Studies of liberalisations in North America and Europe suggest that Sunday shopping interdictions depress employment growth, harm prospective workers with non-traditional schedules, and may not protect consumers from price increases. Although research has confirmed the suspicion that larger outlets benefit to a greater extent from the liberalisation of shop-closing regulations than their smaller counterparts, such regulations serve only to protect the inefficiency of the latter, thereby harming consumers.
It hasn't been proven that Sunday shopping hurts retailers by leading all of them to open longer hours. Consumer preferences can point in the direction of an extension of shop opening hours in a given area without this need arising in another area. In Spain, for instance, where relatively few restrictions survive, retail stores are open an average of 46 hours per week. In Sweden, 15 years after liberalization, supply as regards shop opening hours has not yet standardized itself. On the contrary, if 80% of the department stores and supermarkets are open on Sunday, only half of corner shops and 48% of furniture stores are open on this day.
Final extension of opening hours, for each individual firm, will depend on:
- the price consumers are ready to pay for a 24/7 offer of certain products, as prices can rise due to higher wages for Sunday workers;
- the wage that workers will or can demand in order to work additional hours.
An economic model of free competition in prices and opening hours with free entry has shown that restrictions on opening hours aggravate a market failure: entry is excessive and opening hours are underprovided.
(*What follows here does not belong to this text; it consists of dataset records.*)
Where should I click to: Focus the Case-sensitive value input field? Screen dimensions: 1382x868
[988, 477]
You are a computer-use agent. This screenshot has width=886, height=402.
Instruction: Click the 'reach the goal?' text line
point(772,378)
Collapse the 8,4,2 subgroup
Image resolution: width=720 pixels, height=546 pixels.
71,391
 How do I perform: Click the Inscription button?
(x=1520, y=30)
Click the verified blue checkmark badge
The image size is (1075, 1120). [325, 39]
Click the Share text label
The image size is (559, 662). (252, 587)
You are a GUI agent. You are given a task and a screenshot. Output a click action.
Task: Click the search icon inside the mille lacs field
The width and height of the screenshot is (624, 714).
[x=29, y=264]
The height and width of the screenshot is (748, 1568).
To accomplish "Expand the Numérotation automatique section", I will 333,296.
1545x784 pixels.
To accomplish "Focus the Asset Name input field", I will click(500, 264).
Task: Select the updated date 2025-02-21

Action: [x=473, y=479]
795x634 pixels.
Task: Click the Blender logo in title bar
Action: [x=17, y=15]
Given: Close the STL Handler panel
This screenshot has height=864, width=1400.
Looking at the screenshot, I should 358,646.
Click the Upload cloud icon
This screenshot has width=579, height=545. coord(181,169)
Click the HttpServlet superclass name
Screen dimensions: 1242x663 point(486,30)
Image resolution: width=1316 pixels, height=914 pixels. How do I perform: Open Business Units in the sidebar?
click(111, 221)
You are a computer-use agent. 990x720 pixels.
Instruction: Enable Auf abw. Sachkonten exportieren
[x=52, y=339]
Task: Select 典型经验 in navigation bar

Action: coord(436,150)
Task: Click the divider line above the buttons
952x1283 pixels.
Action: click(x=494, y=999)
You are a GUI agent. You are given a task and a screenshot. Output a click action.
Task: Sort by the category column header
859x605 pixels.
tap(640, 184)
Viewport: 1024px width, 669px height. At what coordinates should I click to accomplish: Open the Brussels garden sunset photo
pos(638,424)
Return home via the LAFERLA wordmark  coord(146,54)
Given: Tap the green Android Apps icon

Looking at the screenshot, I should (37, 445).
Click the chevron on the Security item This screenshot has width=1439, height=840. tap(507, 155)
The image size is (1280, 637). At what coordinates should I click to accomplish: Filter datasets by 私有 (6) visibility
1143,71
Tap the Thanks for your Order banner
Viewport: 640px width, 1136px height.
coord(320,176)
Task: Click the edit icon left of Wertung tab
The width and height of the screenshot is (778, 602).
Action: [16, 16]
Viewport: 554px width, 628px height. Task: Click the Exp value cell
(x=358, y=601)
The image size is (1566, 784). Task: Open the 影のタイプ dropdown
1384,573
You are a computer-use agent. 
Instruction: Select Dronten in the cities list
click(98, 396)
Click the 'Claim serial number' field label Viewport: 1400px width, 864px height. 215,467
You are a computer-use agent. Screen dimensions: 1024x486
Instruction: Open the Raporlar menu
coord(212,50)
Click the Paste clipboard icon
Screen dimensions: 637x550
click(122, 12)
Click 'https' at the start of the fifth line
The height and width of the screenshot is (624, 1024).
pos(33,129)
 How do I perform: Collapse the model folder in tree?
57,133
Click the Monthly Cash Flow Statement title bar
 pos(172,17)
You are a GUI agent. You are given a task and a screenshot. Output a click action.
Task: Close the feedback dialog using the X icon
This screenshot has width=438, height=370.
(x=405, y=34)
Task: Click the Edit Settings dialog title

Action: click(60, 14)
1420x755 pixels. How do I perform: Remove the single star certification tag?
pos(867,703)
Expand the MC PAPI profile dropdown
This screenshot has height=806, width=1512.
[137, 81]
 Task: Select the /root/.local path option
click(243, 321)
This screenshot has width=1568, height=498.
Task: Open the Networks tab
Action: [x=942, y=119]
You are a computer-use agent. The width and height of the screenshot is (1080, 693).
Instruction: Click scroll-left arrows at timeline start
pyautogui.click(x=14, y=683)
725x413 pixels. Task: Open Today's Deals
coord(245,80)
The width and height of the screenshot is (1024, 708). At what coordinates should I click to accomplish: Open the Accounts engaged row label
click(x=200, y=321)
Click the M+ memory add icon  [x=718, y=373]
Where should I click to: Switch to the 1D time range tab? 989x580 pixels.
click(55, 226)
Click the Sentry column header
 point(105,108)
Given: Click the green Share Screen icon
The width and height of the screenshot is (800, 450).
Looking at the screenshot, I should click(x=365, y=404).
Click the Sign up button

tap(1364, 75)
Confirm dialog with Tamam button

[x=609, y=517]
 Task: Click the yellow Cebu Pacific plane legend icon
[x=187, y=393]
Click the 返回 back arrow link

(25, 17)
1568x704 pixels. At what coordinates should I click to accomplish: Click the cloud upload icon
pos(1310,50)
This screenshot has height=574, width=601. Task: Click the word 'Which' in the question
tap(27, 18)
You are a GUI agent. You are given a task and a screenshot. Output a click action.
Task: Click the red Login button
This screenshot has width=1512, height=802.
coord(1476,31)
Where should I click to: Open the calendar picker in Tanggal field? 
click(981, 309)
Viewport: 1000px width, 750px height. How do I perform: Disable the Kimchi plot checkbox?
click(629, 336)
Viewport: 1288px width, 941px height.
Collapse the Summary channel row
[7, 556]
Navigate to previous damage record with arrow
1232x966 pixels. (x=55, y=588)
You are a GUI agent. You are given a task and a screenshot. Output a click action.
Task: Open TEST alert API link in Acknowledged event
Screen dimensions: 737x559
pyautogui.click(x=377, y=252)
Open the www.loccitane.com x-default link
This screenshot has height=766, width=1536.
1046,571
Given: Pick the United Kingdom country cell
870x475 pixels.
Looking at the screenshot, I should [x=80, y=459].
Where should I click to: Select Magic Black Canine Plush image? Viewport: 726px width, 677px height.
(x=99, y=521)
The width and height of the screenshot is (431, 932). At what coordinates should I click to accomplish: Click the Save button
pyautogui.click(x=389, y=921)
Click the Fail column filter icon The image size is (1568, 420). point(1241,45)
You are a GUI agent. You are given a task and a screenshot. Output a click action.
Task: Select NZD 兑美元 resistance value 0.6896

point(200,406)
The model predicts the impact of a liberalization of opening hours: in the short run prices will remain constant, but increase in the long run. Concentration in the retail sector will rise and opening hours will increase in two steps, immediately after deregulation and further over time. Finally, employment in the retail sector increases.
Campaigns for deregulation of Sunday shopping have been put forward mainly by liberal parties.